My initial, somewhat limited, impressions are that the Bechstein is better for me since I'm a tweaker by nature (no, not that kind...  ). The Bechstein has a great deal of configurable parameters and settings so you could fairly easily tweak it to suit your tastes, mood, or for your compositional type. That being said the VI Labs pianos sound very, very, good too.

If I could only buy one right now I'd say I'd get the VI Labs trio for $99 because that's a really outstanding price that may never come up again. The Bechstein is full price and maybe it'll go on sale down the road. I'm not seeing any "wow this one is substantially better than..." differences so if you can afford both, and have no self-control like I do, then, well there's that option too...


----------



## SoNowWhat? (Feb 2, 2017)

lp59burst said:


> My initial, somewhat limited, impressions are that the Bechstein is better for me since I'm a tweaker by nature (no, not that kind...  ). The Bechstein has a great deal of configurable parameters and settings so you could fairly easily tweak it to suit your tastes, mood, or for your compositional type. That being said the VI Labs pianos sound very, very, good too.
> 
> If I could only buy one right now I'd say I'd get the VI Labs trio for $99 because that's a really outstanding price that may never come up again. The Bechstein is full price and maybe it'll go on sale down the road. I'm not seeing any "wow this one is substantially better than..." differences so if you can afford both, and have no self-control like I do, then, well there's that option too...


Thank you.


----------



## ohernie (Feb 4, 2017)

Anyone have any idea how these would be for live gigging?


----------



## Fleer (Feb 4, 2017)

Well, I can say they're highly playable.


----------



## AllanH (Feb 4, 2017)

ohernie said:


> Anyone have any idea how these would be for live gigging?


Two thoughts:
1) The are very playable and respond as I expect. I had to lower the default buffer setting to 128 to not notice lag.

2) The Fazioli is very bright and actually fits very well in a mix. I had never thought of a Fazioli from that perspective, but the bright slightly metallic sound is excellent and easily gets heard if the mid is busy. I would think the Fazioli would be excellent as a rock piano. I know this is crazy-talk to some 

The Steinway D is rich but also busy between 200 and 2000 Hz. For Solo, the Steinway D is fantastic.

I have not used them live.

OT: Depending on situation, I would consider Pianoteq for live play.


----------



## Fleer (Feb 4, 2017)

Same thought here, for live play go Pianoteq.


----------



## jtnyc (Feb 4, 2017)

Can anyone comment on cpu/ram efficiency? I have no experience with the UVI engine. Do samples all load into ram or is it like DFD in Kontakt? The demos sound great and it's a very tempting deal..... when will it end...


----------



## John57 (Feb 4, 2017)

With my virharmonic libraries it mostly all loaded into RAM With the VI Labs True Keys "American Grand" you expect to use 314mb of memory. I use my SSD for all my EastWest and UMI libraries. UVI uses a single file that gets broken down as it loads into memory. OF course it uses Pace ilok machine license, a dongle is not required.You can have a limit of three activations.


----------



## Fleer (Feb 4, 2017)

Deal ends in 4 days.


----------



## jtnyc (Feb 4, 2017)

John57 said:


> With my virharmonic libraries it mostly all loaded into RAM With the VI Labs True Keys "American Grand" you expect to use 314mb of memory.

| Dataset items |
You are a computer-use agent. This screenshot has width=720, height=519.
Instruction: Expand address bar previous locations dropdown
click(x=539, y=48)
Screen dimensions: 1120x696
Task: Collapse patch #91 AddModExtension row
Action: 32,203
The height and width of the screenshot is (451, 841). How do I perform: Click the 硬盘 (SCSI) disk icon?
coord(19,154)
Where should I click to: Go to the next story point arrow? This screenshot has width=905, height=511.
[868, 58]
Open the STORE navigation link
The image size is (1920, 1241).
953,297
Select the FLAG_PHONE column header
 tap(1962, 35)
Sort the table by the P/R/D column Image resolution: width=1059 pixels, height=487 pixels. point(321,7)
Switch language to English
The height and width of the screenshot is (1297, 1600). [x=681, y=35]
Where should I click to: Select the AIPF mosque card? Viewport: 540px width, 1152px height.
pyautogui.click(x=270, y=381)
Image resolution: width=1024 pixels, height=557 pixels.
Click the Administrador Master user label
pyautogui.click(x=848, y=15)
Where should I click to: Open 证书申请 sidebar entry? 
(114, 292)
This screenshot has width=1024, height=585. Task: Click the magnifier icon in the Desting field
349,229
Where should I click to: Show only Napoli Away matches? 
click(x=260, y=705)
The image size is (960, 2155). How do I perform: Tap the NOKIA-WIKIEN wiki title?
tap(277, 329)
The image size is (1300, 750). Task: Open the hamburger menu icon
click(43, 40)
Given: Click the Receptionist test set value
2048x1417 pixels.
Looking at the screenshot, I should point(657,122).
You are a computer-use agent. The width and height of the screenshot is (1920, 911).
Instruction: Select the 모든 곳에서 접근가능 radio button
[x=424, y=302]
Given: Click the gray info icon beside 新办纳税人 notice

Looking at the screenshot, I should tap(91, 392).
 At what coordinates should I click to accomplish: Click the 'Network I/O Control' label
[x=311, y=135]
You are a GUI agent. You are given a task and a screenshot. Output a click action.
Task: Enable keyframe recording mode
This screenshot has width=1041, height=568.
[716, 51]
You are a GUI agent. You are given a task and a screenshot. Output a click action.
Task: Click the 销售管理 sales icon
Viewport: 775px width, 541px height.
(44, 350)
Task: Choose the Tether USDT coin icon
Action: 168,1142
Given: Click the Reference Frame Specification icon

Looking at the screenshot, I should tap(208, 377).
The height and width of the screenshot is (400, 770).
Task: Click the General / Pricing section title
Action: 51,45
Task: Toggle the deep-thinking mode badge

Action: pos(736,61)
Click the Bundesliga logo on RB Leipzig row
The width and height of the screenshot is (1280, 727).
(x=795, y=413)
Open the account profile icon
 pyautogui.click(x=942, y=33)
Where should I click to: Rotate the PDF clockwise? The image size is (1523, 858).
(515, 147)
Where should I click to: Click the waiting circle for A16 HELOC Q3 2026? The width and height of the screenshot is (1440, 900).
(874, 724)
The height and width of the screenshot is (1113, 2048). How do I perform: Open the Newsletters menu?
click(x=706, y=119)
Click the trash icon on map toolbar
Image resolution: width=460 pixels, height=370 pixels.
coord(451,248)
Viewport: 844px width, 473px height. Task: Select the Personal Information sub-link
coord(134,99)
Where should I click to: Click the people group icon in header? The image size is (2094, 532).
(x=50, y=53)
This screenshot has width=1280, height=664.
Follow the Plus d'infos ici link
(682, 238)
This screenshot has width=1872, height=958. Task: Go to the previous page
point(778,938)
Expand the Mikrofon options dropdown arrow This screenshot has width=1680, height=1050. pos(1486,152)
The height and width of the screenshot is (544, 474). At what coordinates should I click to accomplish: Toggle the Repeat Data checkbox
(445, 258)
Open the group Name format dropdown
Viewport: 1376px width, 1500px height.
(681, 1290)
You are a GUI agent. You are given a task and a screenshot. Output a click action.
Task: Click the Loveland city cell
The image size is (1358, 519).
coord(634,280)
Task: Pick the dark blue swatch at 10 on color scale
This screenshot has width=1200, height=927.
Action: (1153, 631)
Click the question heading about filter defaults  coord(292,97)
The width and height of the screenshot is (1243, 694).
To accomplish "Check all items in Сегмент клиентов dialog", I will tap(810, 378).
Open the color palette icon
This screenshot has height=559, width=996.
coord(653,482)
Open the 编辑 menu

| Problem description |
Write the next part of the forum thread on virtual piano libraries, beginning right after its final line. None of the items is required here.

| Result for this task |
Cool, so it's like DFD. Any noticeable hit on cpu compared to Kontakt libraries? Better/worse in general 

Thanks


----------



## John57 (Feb 4, 2017)

With my Vir Harmonic libraries with I7 4790 CPU stays below 5% as good or better than Kontakt. Just takes much longer to load after reboot and that is why I use SSD for UVI. The new Bechstein Digital Grand is very CPU intensive as shown by demos and user comments. As long I do not reboot the computer UVI will use its prefetch file.


----------



## jtnyc (Feb 4, 2017)

John57 said:


> With my Vir Harmonic libraries with I7 4790 CPU stays below 5% as good or better than Kontakt. Just takes much longer to load after reboot and that is why I use SSD for UVI. The new Bechstein Digital Grand is very CPU intensive as shown by demos and user comments. As long I do not reboot the computer UVI will use its prefetch file.



Thanks for the info John


----------



## AllanH (Feb 5, 2017)

Re performance: I use Falcon, not workstation: load time for the America D Player perspective is about 3 seconds. Memory consumption about 500 MB, streaming load about 3%. This is on a 6700 class CPU with 32G of RAM and the UVI instrument file on SSD.


----------



## ohernie (Feb 5, 2017)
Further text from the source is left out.